The three main environmental problems tackled by the CanBio initiative as a whole are: 1) ocean absorption of CO2, Climate Change and ocean acidification; 2) acoustic environment, underwater noise and its effects on the marine fauna; and 3) loss of marine biodiversity, ecosystem alteration and species disappearing.
The MacPAM subproject aims at developing an open design and low consume Passive Acoustic Monitoring (PAM) system, through its integration on board underwater gliders. Despite the initial geographic scope being focused on the Canarian archipelago, by the end of the project it is expected to be able to contribute with maps on marine noise, acoustic environment and cetacean presence in large areas of the Macaronesia.

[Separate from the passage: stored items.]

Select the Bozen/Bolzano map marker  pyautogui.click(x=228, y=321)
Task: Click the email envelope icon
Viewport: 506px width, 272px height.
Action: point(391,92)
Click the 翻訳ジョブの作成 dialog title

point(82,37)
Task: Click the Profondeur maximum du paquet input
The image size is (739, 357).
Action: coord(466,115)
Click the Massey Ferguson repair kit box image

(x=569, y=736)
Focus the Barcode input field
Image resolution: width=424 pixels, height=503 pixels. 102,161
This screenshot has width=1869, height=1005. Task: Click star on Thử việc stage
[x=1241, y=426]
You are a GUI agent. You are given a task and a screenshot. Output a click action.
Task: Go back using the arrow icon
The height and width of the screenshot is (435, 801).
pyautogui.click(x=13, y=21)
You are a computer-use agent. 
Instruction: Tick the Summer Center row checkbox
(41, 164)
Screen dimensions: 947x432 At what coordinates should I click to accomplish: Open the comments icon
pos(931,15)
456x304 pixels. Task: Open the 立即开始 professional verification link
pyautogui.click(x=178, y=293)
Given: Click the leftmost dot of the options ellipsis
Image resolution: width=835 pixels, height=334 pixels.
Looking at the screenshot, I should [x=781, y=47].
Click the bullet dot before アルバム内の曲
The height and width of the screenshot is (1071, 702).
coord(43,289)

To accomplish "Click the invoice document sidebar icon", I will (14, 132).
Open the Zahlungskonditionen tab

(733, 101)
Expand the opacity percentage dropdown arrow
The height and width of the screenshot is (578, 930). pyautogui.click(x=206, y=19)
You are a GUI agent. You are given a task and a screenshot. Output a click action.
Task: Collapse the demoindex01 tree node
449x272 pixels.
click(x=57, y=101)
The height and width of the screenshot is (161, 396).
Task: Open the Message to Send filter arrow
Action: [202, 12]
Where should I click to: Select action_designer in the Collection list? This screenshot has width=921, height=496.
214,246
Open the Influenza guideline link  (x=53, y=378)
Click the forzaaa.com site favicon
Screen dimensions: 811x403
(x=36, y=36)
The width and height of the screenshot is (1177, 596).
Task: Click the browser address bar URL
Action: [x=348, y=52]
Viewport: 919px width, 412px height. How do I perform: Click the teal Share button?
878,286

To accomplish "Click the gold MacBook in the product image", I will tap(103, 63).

With regard to the BioACU subproject, it involves different objectives. On the one hand, the integration of acoustic receivers into underwater gliders –and eventually into an autonomous sailing boat- for detection of animals previously tagged by biologists in two other subprojects. On the other hand, georeferenced data on the presence and habitat use by key indicator species –such as the Angel Shark (Squatina squatina) and the Giant Butterfly Ray (Gymnura altavela)- along the shelf of Gran Canaria and Tenerife, will be provided annually. This way the project plans to establish the basis for similar navigations across the whole archipelago and, in the future, extrapolate them to other areas of the Macaronesia.
Therefore, SITMA will add its resources and experience through these two contributions to the study of biodiversity and the conservation of marine species that, in some cases, can be severely affected both by Climate Change and by anthropic acoustic pressures.